Comment allez-vous, en tant qu’experts en nutrition, tirer parti de cette expérience ?

Monika : Ce fut très instructif pour nous d’évaluer les preuves scientifiques au sein d’un environnement interdisciplinaire et cela nous a également permis d’obtenir une vue d’ensemble des connaissances actuellement disponibles en matière de VNR. Les diverses lacunes observées en matière de données ainsi que les incertitudes que nous avons identifiées vont aussi encourager les chercheurs à entreprendre d’autres activités de recherche dans le milieu universitaire et éclairer les débats au sein des autorités nationales ou à l’occasion de conférences scientifiques.

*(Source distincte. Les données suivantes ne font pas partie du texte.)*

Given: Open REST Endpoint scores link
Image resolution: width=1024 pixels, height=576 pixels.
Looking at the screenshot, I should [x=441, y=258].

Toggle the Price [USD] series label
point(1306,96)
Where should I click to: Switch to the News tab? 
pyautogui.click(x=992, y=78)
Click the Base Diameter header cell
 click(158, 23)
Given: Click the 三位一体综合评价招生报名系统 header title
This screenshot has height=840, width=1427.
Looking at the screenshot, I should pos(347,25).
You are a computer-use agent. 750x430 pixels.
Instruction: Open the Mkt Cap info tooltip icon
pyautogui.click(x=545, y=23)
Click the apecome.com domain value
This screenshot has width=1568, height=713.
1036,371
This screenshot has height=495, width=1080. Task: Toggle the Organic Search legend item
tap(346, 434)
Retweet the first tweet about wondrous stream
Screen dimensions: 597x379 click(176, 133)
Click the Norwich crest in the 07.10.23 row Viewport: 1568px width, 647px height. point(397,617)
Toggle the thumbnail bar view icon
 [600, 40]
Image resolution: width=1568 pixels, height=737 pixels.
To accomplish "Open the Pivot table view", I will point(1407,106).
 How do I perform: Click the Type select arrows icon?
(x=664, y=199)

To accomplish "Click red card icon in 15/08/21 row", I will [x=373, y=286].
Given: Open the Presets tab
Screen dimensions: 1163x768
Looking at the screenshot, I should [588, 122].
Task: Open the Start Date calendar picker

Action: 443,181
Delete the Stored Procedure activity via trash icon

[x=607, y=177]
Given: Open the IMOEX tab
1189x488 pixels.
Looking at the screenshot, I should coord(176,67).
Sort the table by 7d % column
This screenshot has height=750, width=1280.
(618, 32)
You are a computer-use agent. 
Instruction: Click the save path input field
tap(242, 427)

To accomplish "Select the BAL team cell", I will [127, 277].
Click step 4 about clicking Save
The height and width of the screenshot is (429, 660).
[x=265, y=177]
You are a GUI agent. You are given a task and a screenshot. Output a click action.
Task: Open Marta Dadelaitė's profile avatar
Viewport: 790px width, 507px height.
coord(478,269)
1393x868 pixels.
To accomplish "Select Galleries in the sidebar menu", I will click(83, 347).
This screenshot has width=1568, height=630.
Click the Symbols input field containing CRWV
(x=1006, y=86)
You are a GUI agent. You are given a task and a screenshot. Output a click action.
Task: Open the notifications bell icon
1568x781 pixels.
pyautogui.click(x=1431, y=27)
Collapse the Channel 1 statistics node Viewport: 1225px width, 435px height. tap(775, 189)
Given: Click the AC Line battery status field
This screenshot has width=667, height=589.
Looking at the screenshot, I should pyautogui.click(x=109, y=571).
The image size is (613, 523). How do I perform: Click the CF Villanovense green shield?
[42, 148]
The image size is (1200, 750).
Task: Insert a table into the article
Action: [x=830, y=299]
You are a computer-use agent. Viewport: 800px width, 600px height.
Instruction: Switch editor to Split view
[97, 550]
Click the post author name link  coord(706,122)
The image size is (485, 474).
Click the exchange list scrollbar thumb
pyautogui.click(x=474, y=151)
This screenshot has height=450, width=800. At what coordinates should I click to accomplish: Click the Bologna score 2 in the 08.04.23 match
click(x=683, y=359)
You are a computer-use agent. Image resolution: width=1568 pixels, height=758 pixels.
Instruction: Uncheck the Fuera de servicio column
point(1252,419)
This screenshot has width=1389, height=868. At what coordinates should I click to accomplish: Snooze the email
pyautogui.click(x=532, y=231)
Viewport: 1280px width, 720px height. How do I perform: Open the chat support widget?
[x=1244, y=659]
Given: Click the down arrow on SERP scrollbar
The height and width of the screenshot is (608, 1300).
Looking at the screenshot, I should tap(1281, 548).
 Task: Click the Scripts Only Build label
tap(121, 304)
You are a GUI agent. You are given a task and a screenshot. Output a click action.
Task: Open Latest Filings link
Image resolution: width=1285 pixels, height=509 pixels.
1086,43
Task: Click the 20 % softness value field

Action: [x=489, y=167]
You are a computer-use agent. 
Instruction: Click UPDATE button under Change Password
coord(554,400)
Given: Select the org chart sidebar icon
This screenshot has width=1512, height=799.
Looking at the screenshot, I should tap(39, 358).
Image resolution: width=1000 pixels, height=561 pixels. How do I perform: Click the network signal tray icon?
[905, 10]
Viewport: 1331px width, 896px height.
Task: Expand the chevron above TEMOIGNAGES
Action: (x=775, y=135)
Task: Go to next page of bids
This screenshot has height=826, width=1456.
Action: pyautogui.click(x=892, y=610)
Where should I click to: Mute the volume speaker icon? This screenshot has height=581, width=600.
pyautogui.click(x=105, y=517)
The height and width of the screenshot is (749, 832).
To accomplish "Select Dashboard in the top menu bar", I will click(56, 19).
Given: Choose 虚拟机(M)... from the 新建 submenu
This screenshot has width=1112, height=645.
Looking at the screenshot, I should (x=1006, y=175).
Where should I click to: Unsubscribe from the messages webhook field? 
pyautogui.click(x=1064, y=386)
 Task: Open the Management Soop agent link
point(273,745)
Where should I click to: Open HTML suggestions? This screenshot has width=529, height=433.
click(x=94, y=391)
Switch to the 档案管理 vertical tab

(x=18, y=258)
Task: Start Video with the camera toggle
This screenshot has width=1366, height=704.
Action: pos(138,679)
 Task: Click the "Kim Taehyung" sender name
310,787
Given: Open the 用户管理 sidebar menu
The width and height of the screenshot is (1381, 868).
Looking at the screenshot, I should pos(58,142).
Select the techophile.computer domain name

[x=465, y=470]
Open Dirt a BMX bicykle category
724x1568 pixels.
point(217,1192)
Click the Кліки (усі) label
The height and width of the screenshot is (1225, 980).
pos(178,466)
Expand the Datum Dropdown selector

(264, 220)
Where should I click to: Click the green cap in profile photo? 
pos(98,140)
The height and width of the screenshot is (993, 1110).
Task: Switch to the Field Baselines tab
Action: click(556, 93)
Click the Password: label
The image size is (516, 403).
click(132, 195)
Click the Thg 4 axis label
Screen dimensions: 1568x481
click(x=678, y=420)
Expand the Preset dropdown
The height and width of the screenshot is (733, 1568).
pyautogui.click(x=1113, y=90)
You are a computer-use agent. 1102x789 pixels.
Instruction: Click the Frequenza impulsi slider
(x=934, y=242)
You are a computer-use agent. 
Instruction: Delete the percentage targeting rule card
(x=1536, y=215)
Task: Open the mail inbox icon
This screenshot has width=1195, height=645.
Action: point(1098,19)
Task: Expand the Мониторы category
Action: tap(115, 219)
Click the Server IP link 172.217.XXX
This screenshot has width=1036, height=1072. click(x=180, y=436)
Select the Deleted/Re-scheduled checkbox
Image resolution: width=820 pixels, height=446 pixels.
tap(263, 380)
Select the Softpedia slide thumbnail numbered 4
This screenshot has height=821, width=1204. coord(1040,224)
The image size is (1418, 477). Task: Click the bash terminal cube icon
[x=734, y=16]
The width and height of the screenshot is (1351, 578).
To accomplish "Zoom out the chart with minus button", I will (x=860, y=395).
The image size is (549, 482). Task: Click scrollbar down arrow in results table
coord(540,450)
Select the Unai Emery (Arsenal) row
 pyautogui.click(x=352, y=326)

Où peut-on consulter les VNR ?

Céline : Nous avons rassemblé tous les avis scientifiques de l’EFSA sur les VNR dans l’EFSA Journal et l’année dernière, nous avons également conçu un outil interactif convivial, l’explorateur de VNR. Nous venons de le mettre à jour en y ajoutant les dernières valeurs fixées pour le sodium et le chlorure. Les utilisateurs ont la possibilité d’effectuer une recherche par nutriment ou par population cible. Les professionnels peuvent facilement consulter les définitions utiles, accéder aux avis scientifiques correspondants de l’EFSA (ou de son prédécesseur – le comité scientifique de l’alimentation humaine) et exporter leur sélection pour un usage ultérieur. L’outil est déjà disponible dans plusieurs langues de l’UE et d’autres langues sont également prévues à l’avenir.